User talk:Lustiger seth/archive001

From Meta, a Wikimedia project coordination wiki
Jump to navigation Jump to search

Crosslink[edit]

moved from user talk:wiki_seth. -- seth 01:40, 13 August 2008 (UTC)

Hi Seth - can you provide a link to prove you own the Lustiger_seth account on dewiki please? Just add something to your userpage like "I own Wiki seth on Meta wiki". Just to make sure you're not an impersonator (which I'm sure you're not!) Thank you. Majorly talk 14:15, 9 August 2008 (UTC)

you are right. i guess that this is enough. -- seth 23:19, 11 August 2008 (UTC)

splitting logs[edit]

Would you split Spam blacklist/LogPre2008 too? Running off to work now, or would do it myself.  — Mike.lifeguard | @en.wb 09:57, 25 August 2008 (UTC)

i started it, but have got to leave now, too. ;-) -- seth 11:42, 25 August 2008 (UTC)
shall we really join both lists? the wiki-source would be small, but the rendered html-file would be quite large. -- seth 19:15, 25 August 2008 (UTC)
No, I'd say there is no need to have anything further back than the beginning of 2008 on Spam blacklist/Log. We should make Spam blacklist/Log/2008, Spam blacklist/Log/2007, Spam blacklist/Log/2006 so the log is split up somewhat, I think.  — Mike.lifeguard | @en.wb 19:34, 25 August 2008 (UTC)

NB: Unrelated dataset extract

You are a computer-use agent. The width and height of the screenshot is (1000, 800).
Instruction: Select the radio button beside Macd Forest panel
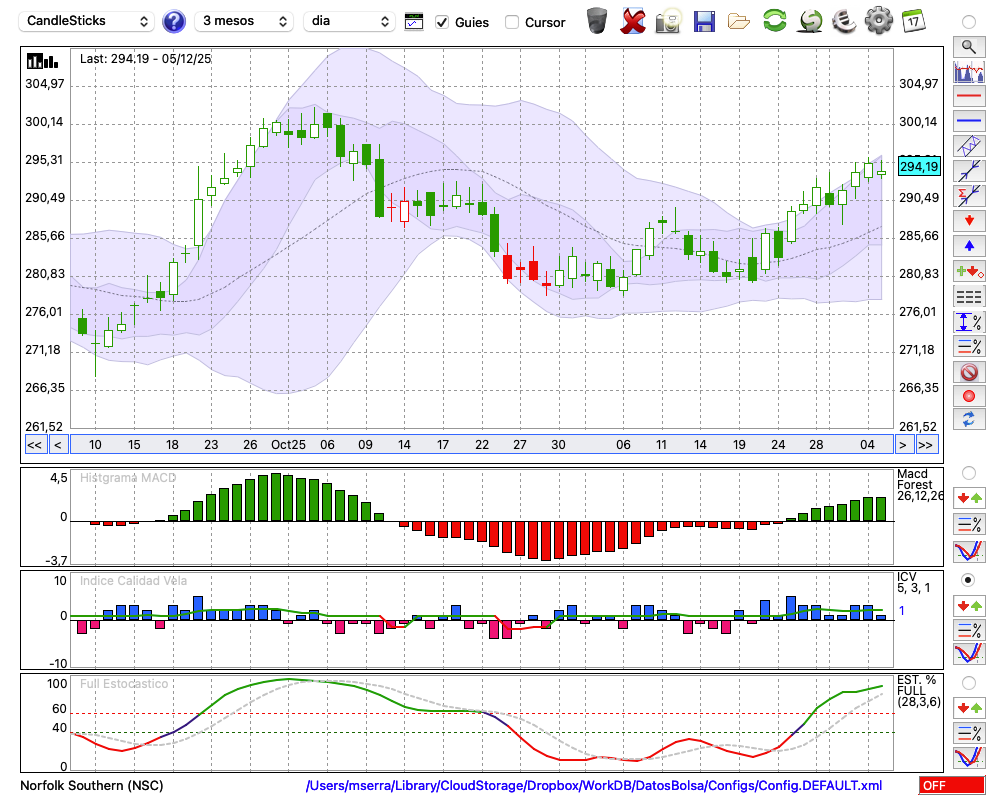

Senseless entry removal[edit]

The log entry here doesn't work:

[0-9]+\.[-\w\d]+\.info/?[-\w\d]+[0-9]+[-\w\d]*\] # lustiger_seth # removal; senseless, see request

Can you try to figure out what it was trying to block & see if it can be fixed rather than removed? Thanks.  — Mike.lifeguard | talk 18:11, 6 September 2008 (UTC)

hi!
see Talk:Spam_blacklist#double.2Fwrong_entries (search for "before i start modifying the list").
the regexp never did, what it should have done, although it was corrected^Wmodified at least one time. as the original request is more that 2 years old, i guess those domains don't need to be blocked any longer, because otherwise the sbl would be full of such entries. -- seth 19:34, 6 September 2008 (UTC)
No, domains remain blacklisted until a request to de-list them is accepted. Please try to figure out what that regex should have been and fix it instead of removing it. Thanks.  — Mike.lifeguard | talk 22:59, 6 September 2008 (UTC)

Log entry[edit]

This one doesn't have the oldid specified in the template. Can you try to fix it?  — Mike.lifeguard | talk 11:58, 8 September 2008 (UTC)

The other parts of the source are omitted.